Earth Day woke up chilly this morning and the sun is half-heartedly trying to shine but nature doesn’t stop to complain.

My wood poppies, or celandine poppies, are still exuding their yellow sap! Yes, yellow sap! These sweet natives with leaves shaped a little like oak leaves, bright yellow blooms like little poppy blooms, and their wonderful white hairy seed pods have yet another fun feature.

Not long ago when Chris Beach with Eco Gardens 757 was helping me with my yard, he broke off a wood poppy leaf and showed me the yellow sap oozing from the stem.

The sap is so  yellow that Native Americans used it as a dye. It will stain your hands!

I began thinking about such quirks in other native plants. Spiderwort, for one, has interesting sap too.

I thought maybe it was so named because its tangled looking leaves are reminiscent of a spider web. But no. “Spiderwort” is much more apt than that. Its clear sap dries into stringy “spider-webby” bits, much the way Gorilla Glue or rubber cement does. It really does! The clear sap dripped away, hardened a bit and as it stuck to my fingers, it stretched out into little strings. But I couldn’t get a good photo.
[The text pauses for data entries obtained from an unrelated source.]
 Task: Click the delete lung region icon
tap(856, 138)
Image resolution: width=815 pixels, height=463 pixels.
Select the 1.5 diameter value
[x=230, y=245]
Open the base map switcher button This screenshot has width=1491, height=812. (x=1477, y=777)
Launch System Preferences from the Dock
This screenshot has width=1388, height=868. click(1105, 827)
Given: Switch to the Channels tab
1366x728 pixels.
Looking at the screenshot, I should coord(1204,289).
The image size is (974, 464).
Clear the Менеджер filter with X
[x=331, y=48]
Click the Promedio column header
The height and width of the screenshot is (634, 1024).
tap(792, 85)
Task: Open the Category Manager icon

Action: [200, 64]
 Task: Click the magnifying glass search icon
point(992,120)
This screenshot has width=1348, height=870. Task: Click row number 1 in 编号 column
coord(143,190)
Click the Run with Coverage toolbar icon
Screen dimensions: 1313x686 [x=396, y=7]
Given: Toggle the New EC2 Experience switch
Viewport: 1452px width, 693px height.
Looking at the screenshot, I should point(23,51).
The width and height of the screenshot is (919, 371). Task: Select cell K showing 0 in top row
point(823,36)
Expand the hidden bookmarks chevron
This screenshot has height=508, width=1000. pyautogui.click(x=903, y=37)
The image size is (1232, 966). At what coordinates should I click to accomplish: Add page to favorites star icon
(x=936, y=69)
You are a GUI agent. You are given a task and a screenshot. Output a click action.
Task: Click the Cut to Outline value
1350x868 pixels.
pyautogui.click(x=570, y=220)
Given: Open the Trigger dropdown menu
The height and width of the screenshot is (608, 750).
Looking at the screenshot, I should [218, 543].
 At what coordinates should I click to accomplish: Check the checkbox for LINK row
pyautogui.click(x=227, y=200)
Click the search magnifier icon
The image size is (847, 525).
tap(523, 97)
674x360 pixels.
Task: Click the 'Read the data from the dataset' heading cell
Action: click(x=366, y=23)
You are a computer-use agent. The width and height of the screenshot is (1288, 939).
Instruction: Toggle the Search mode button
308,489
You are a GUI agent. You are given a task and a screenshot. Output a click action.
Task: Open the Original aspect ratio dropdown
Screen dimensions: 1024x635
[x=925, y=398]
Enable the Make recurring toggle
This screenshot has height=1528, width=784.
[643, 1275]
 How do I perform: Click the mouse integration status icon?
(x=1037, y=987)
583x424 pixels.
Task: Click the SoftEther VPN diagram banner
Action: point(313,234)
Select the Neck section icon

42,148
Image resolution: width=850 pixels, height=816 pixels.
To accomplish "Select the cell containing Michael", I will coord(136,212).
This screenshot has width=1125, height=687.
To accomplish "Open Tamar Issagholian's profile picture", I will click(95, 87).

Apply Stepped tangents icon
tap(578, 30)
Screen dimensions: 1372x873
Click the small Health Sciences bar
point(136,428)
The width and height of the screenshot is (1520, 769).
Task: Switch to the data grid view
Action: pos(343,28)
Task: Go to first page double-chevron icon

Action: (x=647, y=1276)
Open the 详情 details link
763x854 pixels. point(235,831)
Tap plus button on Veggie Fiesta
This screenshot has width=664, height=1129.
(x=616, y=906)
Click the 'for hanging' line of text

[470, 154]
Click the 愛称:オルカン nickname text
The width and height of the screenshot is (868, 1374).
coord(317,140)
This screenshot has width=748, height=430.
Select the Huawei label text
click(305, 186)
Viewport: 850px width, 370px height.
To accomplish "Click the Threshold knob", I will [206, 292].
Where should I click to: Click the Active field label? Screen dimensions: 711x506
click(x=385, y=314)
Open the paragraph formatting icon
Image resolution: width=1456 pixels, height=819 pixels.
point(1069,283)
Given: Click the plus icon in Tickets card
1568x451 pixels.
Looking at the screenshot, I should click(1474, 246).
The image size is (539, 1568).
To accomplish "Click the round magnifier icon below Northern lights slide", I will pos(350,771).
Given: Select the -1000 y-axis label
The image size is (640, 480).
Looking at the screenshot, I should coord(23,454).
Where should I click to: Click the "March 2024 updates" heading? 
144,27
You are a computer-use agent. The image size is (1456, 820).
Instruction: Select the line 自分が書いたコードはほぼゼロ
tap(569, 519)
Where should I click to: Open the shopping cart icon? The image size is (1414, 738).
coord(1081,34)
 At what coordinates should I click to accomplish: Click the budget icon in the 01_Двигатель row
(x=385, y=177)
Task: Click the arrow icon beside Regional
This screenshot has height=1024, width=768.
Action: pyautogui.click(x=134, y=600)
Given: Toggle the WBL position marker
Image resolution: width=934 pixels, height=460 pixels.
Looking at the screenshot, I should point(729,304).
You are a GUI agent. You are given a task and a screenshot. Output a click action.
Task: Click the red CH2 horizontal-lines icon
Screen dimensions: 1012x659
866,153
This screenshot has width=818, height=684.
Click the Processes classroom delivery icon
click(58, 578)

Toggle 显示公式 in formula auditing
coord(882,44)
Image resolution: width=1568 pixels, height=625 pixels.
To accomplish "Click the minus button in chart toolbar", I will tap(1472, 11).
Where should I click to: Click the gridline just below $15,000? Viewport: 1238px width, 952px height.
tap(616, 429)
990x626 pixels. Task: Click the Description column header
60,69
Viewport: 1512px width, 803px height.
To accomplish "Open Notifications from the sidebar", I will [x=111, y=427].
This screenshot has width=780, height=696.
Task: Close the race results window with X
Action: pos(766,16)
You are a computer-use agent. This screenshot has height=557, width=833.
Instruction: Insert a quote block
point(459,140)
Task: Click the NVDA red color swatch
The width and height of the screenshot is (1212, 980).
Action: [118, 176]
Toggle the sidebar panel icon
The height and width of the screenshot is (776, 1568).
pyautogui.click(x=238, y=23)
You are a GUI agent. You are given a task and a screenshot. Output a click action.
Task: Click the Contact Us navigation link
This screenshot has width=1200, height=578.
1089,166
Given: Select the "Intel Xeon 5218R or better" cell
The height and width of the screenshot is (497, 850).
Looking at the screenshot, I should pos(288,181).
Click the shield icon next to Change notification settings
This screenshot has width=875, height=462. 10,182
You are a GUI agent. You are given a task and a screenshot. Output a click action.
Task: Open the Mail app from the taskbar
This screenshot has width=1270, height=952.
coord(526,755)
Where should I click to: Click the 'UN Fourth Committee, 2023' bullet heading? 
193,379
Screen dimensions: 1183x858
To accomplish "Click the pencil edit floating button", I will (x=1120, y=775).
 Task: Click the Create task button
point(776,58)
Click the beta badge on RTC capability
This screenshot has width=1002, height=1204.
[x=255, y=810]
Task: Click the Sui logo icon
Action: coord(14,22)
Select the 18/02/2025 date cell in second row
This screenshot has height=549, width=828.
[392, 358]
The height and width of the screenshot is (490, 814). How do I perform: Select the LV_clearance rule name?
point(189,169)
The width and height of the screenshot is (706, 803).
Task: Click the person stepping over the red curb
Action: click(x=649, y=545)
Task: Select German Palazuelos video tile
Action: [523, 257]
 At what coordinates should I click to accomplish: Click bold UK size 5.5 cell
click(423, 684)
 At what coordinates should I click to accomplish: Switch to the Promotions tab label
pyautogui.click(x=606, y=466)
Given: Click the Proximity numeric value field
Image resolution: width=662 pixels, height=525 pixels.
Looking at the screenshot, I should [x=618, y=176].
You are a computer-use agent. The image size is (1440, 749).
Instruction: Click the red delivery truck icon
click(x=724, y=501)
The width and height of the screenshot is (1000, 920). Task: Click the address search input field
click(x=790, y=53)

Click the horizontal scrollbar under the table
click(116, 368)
I am very happy that a wren pair didn’t take bets on a pretty Earth Day. They have taken up residence in the wren bottle on my front porch. The two are fussing and fussing and coming and going constantly feeding little ones.

My cat appreciates their Earth Day entertainment as she lies on the steps inside the house watching the birds’ every move through the window. Either the intrepid wrens don’t see her through the window or, more likely, they are saucy enough to believe they are keeping her at bay with their constant reprimands.

Earth Day’s chilly dawning doesn’t bother a male brown thrasher either. He has moved up from his low lying shrubby ground level comfort zone to sing high from the tree top, an effort he makes in spring to attract a mate.

His Earth Day serenade is only music for a female thrasher’s ears. You will know it right off. The incessant love song sounds like a dramatically off-key mockingbird.

I am looking forward to a follow-up celebration of Earth Day at the Plant and Seed Swap at LRNow’s office, 3712 Holland Road, from 10 a.m. to 3 p.m. this Saturday. Sunny and warm is the forecast.

Tidewater Compost, a company that turns local food waste into compost will be there. I want to purchase a bag of rich natural fertilizer from them to give my native plants the treatment they deserve.

If you’d still like to pre-order a LRNow native plant of the month from Southern Branch Nursery for pickup at the Plant and Seed Swap, click here.

“Happy Earth Day,” says my wild geranium, who doesn’t let swings in the weather affect her pretty lavender-pink self!